| Problem to work on |
Number of lines with "agent" in the data: give that figure by itself.

════════════════════

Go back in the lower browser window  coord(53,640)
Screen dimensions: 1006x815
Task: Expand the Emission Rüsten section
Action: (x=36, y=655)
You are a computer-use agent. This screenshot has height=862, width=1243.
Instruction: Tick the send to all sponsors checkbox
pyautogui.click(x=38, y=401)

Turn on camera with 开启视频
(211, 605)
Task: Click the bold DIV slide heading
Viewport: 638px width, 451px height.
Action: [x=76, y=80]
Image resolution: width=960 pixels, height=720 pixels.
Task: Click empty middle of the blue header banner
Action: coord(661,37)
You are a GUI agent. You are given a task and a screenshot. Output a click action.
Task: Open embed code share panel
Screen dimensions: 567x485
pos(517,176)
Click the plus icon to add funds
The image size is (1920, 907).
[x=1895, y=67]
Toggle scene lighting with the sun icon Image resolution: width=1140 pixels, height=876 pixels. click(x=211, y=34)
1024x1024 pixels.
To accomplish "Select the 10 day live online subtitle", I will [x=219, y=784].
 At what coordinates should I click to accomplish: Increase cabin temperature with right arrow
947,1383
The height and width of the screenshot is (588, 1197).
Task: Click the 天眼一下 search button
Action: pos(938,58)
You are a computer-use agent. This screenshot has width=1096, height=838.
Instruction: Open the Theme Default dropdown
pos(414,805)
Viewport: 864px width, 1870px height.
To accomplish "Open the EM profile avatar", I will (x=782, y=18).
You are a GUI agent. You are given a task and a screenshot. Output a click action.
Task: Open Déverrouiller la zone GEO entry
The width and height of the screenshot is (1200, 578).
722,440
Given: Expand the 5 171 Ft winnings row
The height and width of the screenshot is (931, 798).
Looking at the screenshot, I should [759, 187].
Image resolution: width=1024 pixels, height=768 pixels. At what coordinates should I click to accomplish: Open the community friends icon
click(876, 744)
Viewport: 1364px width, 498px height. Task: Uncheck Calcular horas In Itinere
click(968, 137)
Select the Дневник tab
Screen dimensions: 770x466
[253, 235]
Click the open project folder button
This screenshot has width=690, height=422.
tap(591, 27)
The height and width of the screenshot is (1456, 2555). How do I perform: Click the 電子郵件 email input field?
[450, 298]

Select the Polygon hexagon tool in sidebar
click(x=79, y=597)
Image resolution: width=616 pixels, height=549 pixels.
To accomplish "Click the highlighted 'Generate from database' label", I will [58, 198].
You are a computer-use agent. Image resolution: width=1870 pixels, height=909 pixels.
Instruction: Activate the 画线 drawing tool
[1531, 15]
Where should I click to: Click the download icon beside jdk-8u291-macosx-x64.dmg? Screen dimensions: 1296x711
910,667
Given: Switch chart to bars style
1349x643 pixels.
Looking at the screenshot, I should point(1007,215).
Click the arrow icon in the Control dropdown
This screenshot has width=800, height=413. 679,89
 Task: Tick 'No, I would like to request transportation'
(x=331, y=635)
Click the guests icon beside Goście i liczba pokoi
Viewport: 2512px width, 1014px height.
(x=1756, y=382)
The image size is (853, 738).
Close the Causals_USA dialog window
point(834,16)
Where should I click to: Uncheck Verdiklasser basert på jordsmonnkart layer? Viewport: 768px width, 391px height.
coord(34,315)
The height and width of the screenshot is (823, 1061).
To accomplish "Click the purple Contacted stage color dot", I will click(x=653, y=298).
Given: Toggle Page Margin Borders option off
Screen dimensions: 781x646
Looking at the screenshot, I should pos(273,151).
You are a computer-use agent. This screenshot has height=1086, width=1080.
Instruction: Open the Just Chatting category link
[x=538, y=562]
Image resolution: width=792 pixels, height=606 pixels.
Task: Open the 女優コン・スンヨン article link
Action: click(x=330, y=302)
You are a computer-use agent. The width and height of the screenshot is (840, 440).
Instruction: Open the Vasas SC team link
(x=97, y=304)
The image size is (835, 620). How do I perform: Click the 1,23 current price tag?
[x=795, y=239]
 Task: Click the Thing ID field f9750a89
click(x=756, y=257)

════════════════════

| Output |
7